Like all ships, an LPG vessel requires certification from international agencies before sailing out. Maharishi Devatreya was to have renewed its certificate from Lloyd’s Register before carrying LPG from the port to whichever destination it had been contracted for.

The certificate is basically an endorsement that a ship is sailworthy. If the mandatory inspection reveals any fault, it has to be repaired, which would then add to the shipping company’s costs.

During the January-March quarter, Varun Shipping posted a loss of Rs 120.04 crore, according to information available on the BSE website.

Yudhishthir D. Khatau, chairman and managing director of Varun Shipping that specialises in the tanker business, did not respond to several calls from Metro to his mobile phone.

Sources said Varun Shipping had been doing well until the tide turned two years ago. The company apparently ran into trouble after being forced to repair ships at a cost higher than estimated.

“But it still does not make business sense to keep a ship stranded. It should be sailing to earn revenue. It is a strange thing, though not unusual,” a trade veteran said. “Whatever the condition of the shipping company, the human aspect is important. They (the crew) must be brought back home.”

Captain Sengupta warned that the “mental health” of some of the crew members could deteriorate rapidly if they were not taken back home immediately.

“They may suffer from traumatic stress disorder. Being sailors, they have been able to withstand stress till now.

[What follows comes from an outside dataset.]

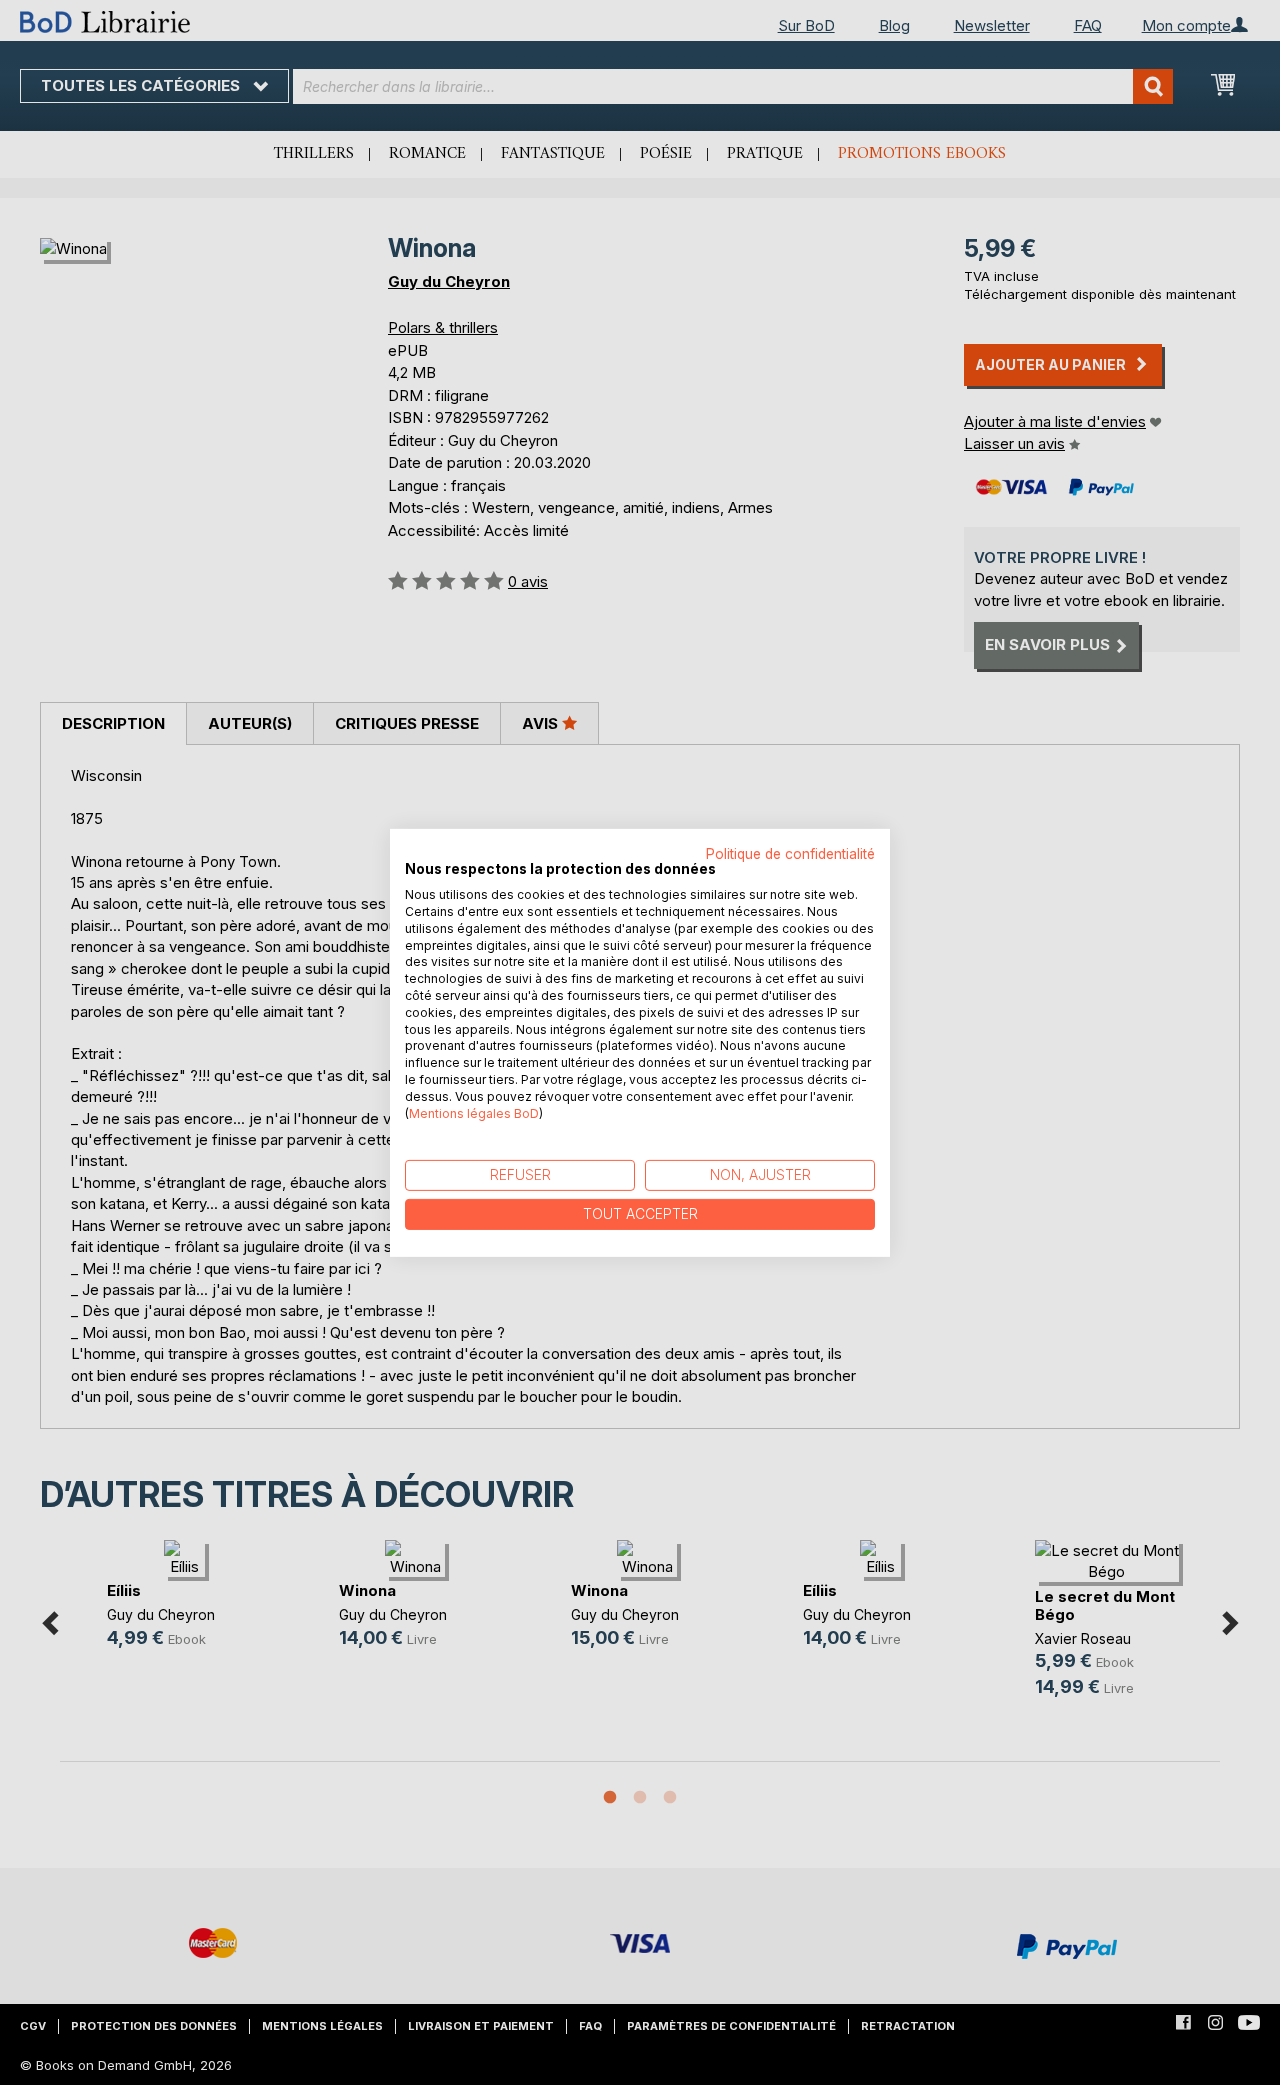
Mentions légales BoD (474, 1112)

Any person not used to being on sea for long would have been affected much earlier,” psychiatrist Ranadip Ghosh Roy said.

Even if they are suddenly allowed to leave, the crew cannot fly out of Dubai because their visas have lapsed. “The crew can only go to the port or enter Dubai on a temporary pass, though that option can’t be used because the ship is anchored far away. In the event of a medical emergency, a crew member can be hospitalised on shore under the same rules,” a source said.

The option of abandoning Maharishi Devatreya doesn’t exist because the certification impasse doesn’t come under any of the 16 stipulated distress situations that can justify deserting the ship under international seafarer rules.

Sengupta, whose contract with Varun Shipping expired in March, knows that the one choice available to him is to remain Captain Courageous.